Moving Identities: Abjectified Projects
The artists of the Norwegian collective “Abjectified Project” have been performing together in various constellations in more or less planned drag art contexts since 2018. They all share a love of drag performance and a penchant for repulsive aesthetics. As part of the “Moving Identities” residency program, they are researching theories from medicine, sociology, psychology, and linguistics on the abject—things that evoke disgust and aversion. Engaging with the abject helps to identify injustices and exclusionary practices and to question them through artistic means.
Biography

Åshild Løvvig (she/her) is a multidisciplinary artist with a BA in Acting and an MA in Linguistics, focusing on storytelling, performance and embodied cognition. She is recognised as Norway's most experienced drag king and masculine drag art performer. Her work explores gender and expressive fluidity and combines academic approaches, film, queer art and storytelling. In the experimental drag scene, she explores draglesque, drag thing, posthumanism and critical perspectives on (cis)femininity and queer intersectionality. She is also committed to neurodiversity and the visibility of disability in the arts.

#### [What this exercise asks]
1) Answer these questions about the text on the Abjectified Project collective:
(a) Since what year have the collective's artists performed together?
(b) Under which residency program are they researching theories on the abject?
(c) What two degrees does Åshild Løvvig hold?
2) Pick up the text on the Abjectified Project collective after its last sentence and continue it.
The rows after this point are separate material and are not part of the text on the Abjectified Project collective.

#### [Record extracts]
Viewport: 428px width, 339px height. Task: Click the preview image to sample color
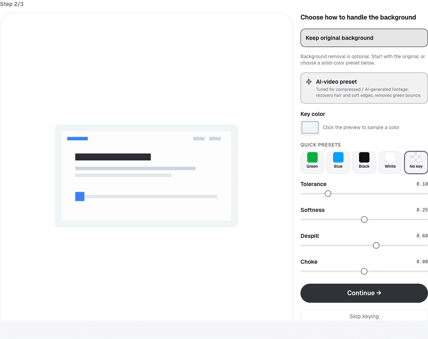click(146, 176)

==

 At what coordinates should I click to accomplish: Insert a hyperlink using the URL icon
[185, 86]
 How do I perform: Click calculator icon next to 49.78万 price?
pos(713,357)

#### [Outputs by task]
1)
(a) 2018
(b) The "Moving Identities" residency program
(c) A BA in Acting and an MA in Linguistics

2)
Jens Martin (they/them) has been working with various art forms since 2013, primarily drag, dance and DJing, and is now a freelance performance artist and project initiator. As a trained dancer at the KHiO, Jens Martin creates spaces for queer performance art and makes underrepresented aesthetic traditions visible. In the seminar “Becoming the Abject” (2020), Jens Martin combines the concept of the “abject” with drag “filth”. Romantic ideals increasingly characterise Jens Martin's work, while the focus is increasingly on the artistic process and self-generated material. Art is currently created in the interplay of movement, text, visual media and performative presence.

Katinka Steensgaard (she/her) has a Bachelor's and Master's degree in Applied Theatre Studies (OsloMet). In her master's thesis, she researched drag king aesthetics and experiences in dealing with masculinity. She works as a theater educator, director, actress and drag artist. She has been shaping the Norwegian drag scene since 2013 and has been involved in projects such as Open Drag Stage, BOIS Workzone, Oslo Drag Festival and Oslo Dragskole. Her work is strongly inspired by underground currents such as club kid tradition and abject theory.

Peter David Ramthun (he/him) is a drag artist and nurse. With the show series “Abjectified” (2023/2024), he shaped the abject discourse in Norway and laid the foundation for this collective. His nursing work has given him in-depth knowledge of bodily functions, anatomy, organs and medical contexts. For seven years, he has been combining this knowledge with drag and performance, examining concepts of beauty and the boundary between aesthetics and imposition, while also using camp as a queer technique of expression.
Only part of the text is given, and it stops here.